Two Similarities Between Financial and Physical Health

by Kevin on December 8, 2012

As you begin to wrap up your year and look toward next year, one of the most common tasks people take on is setting New Years Resolutions. While I personally think just having a resolution is mostly a waste of time (a strong goal with a plan behind it is much better), it is still an exercise to take on. Plus, you can start with a resolution idea and develop it into a goal as you go.

During the building of your next set of goals you might a few common threads that go through both your financial based resolutions for 2013 and your health resolutions. Here’s what I’ve found is similar.

2 Common Threads Between Financial and Physical Goals

Here are two things that go hand in hand with financial and physical health.

Your “I’ve Had Enough!” Moment

You’ve tried dieting. You’ve tried cutting out carbs, then fruit, then meat, then carbs again. Then you slipped back into old habits; the new ones too fresh to continue on without dedicated effort.
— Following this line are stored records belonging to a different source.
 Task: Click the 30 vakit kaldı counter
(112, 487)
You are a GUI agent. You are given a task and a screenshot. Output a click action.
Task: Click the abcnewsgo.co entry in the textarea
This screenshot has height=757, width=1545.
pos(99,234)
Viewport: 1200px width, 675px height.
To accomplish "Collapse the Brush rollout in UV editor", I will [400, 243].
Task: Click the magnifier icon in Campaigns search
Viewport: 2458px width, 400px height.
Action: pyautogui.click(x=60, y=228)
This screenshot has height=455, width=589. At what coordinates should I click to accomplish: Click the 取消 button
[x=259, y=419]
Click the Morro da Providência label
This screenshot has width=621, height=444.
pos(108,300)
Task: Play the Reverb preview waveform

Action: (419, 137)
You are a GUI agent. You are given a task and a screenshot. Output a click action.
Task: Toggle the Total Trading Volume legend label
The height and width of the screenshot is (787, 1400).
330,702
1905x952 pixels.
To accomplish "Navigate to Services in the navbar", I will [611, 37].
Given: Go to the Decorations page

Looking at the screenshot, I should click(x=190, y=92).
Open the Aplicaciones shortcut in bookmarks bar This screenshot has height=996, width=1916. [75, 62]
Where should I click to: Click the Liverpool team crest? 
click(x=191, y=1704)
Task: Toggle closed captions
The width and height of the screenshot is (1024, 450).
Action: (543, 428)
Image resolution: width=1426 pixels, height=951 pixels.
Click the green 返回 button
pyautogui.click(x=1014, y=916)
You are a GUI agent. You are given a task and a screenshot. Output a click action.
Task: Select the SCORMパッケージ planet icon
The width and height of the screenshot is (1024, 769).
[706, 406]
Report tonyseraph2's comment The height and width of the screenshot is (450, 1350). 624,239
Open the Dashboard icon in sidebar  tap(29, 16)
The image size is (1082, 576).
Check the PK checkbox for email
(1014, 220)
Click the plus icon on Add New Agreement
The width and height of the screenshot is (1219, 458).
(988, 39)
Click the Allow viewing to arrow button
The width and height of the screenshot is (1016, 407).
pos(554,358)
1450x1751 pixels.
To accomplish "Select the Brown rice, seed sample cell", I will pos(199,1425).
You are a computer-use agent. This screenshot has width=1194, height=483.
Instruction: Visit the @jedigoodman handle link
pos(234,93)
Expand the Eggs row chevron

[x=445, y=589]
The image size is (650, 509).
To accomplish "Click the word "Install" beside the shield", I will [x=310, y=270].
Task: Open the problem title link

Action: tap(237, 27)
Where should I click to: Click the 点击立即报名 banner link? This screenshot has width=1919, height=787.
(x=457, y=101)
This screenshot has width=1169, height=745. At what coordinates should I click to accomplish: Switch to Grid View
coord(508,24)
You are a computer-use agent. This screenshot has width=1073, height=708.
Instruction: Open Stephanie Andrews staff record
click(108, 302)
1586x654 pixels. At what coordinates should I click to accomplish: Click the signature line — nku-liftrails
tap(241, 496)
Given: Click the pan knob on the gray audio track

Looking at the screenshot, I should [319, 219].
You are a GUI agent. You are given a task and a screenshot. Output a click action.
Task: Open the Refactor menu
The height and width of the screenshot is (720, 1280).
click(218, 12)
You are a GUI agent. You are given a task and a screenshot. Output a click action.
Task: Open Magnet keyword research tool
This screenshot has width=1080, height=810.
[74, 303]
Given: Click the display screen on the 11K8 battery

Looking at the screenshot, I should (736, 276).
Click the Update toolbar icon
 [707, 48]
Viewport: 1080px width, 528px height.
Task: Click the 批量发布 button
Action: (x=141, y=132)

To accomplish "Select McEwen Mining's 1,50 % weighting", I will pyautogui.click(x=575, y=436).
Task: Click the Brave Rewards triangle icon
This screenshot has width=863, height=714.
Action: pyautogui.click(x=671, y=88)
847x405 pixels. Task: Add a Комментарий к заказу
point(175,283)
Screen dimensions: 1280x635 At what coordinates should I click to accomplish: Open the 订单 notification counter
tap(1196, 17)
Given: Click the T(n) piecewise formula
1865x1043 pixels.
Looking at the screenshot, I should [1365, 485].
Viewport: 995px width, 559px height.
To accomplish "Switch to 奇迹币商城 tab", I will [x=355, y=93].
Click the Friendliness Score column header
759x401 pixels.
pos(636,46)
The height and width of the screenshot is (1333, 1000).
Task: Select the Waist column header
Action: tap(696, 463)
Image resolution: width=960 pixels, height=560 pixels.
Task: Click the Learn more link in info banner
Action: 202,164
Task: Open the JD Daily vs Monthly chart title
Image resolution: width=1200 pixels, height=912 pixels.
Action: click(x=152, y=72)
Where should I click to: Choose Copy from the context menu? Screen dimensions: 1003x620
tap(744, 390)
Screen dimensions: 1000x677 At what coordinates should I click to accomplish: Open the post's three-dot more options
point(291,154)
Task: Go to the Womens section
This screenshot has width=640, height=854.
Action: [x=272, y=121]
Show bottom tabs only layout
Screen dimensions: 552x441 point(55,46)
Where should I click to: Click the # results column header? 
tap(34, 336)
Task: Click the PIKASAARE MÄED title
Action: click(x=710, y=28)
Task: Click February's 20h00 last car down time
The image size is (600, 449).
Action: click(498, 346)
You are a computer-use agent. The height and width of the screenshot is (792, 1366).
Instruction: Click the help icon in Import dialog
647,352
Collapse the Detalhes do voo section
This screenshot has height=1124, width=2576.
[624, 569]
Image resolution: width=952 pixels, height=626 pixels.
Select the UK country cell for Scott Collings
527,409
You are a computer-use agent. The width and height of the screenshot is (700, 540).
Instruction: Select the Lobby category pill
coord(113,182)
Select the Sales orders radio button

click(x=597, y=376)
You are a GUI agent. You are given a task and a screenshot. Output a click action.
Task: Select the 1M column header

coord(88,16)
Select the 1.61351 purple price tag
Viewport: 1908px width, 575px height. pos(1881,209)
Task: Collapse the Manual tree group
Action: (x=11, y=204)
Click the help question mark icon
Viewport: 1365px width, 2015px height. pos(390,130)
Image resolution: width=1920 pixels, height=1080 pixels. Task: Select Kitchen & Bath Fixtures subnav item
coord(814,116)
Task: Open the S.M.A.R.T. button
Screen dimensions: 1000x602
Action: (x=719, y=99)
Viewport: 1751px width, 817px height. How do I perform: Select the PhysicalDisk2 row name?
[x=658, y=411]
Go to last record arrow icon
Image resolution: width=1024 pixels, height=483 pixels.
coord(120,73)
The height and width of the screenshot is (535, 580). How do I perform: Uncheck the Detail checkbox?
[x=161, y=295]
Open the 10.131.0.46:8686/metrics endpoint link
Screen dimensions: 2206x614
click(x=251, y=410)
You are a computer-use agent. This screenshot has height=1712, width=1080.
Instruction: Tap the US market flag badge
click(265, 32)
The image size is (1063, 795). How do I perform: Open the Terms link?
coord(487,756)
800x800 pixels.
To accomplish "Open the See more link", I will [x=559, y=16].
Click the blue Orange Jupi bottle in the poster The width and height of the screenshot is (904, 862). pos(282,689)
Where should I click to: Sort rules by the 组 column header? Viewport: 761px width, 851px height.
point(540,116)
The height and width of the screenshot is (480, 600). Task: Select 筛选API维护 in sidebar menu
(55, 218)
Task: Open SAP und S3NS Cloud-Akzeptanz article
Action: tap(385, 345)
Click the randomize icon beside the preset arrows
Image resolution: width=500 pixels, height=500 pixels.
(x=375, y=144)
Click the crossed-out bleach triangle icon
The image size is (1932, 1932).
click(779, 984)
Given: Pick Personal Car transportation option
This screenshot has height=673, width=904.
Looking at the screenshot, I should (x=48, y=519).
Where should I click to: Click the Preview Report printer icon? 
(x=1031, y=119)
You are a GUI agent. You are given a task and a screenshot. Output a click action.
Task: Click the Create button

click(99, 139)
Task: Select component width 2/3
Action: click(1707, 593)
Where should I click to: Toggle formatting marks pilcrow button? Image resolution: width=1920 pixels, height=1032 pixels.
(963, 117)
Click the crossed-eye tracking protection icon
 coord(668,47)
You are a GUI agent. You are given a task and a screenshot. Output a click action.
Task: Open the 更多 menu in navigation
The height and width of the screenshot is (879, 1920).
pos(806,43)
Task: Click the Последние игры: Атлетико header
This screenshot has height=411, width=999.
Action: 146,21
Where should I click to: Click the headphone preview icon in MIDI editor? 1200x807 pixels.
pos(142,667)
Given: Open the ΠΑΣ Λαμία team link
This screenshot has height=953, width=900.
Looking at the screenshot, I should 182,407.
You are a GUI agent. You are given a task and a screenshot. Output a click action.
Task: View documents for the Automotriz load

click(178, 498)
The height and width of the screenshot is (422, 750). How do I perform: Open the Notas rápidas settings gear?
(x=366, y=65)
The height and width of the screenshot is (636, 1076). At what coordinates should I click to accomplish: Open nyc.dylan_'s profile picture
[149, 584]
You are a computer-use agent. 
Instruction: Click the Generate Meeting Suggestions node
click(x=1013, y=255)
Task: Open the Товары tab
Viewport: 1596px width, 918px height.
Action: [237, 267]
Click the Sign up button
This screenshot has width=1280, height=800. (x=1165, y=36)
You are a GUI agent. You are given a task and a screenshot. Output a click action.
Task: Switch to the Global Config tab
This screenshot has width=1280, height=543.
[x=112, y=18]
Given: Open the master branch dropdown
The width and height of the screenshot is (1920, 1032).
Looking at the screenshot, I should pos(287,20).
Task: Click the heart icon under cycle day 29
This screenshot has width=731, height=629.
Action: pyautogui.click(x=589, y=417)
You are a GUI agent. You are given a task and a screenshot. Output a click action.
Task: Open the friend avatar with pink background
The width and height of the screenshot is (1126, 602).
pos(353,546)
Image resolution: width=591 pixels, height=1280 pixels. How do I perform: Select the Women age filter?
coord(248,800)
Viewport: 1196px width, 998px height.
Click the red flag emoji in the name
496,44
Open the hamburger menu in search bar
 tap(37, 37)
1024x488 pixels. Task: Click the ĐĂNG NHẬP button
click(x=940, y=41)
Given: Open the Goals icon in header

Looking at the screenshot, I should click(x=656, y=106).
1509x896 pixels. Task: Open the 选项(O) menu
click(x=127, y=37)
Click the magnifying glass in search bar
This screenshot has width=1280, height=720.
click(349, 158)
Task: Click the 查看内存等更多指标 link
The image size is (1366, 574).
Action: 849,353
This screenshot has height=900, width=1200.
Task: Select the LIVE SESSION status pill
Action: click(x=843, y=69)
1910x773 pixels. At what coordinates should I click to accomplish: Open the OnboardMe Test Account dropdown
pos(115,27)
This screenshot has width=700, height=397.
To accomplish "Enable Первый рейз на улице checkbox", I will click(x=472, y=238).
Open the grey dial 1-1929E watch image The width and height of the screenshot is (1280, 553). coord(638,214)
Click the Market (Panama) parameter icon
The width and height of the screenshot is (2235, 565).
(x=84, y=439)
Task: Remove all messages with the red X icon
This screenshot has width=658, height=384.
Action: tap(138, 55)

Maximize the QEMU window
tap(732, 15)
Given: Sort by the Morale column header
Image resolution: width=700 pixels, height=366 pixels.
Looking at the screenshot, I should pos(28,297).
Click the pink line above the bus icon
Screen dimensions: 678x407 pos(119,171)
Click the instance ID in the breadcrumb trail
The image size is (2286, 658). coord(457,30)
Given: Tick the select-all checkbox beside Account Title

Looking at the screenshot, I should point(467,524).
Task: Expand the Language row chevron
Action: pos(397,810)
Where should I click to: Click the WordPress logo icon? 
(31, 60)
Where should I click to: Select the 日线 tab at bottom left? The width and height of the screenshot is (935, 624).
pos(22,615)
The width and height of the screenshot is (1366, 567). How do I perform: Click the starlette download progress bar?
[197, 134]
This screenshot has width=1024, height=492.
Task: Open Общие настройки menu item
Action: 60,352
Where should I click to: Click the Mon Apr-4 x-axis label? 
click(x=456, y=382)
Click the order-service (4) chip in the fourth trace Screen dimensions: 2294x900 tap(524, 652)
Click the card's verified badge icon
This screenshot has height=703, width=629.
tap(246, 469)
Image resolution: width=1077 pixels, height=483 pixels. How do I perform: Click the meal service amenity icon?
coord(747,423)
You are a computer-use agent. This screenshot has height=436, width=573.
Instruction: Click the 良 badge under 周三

You’ve tried not spending another penny. Then you tried couponing, using an envelope system, online budgeting tools, tracking spending in Excel, and back to pen and paper. Before you know it you’re back to putting things you can’t afford on a credit card.

At some point in either journey you have your “I’ve had enough of this crap!” moment. Where you get tired of eating pizza and cheese puffs every night. When you go on an emotional rampage through your refrigerator and pantry, tossing out every last piece of junk food. You grab your running shoes and who cares that it is 40 degrees outside, you go running.

The same can happen on the financial side. You spend, and spend, and spend… and one day it just hits you. This is dumb and it has to stop. So you put your credit cards in a block of ice in the freezer. Or you cut them up immediately and call your cable company to cut it off to save money.

We all are capable of having this moment. It can be a bit erratic — I’m canceling every bill, ever! — but it truly can be healthy. It’s a shotgun start to a long race, but you roll with the momentum to make some immediate changes in your life.

Discipline is a Requirement

You cannot run a marathon, cut fat, and build muscle without discipline. You cannot build your net worth, pay off debt, and save up an emergency fund without discipline.

These items don’t just “happen” one day. It isn’t magical. It’s hard work. It’s painful. But it is infinitely better than the alternative.

Discipline is one of the most difficult things for me to personally have. That might sound weird coming from a guy who writes about money all the time, but I feel like I have solid discipline on the money side of things. But it is almost like I use up all of my available discipline abilities on just our finances. Maintaining focus on eating healthy and working out is a lot more difficult for me. (Thankfully I had a “I’ve had enough!” moment earlier this week and I’m rolling with that momentum for now.)

It is so easy to get frustrated when we don’t see immediate results in either area. We want to drop 25 pounds immediately. We want to pay off all of our debt yesterday. It takes a lot of focus and energy to keep going even when it doesn’t seem like we’re being very successful. That drive through the tough times is discipline.

Developing discipline is another article for another day, but what other common threads do you see between fiscal and physical health?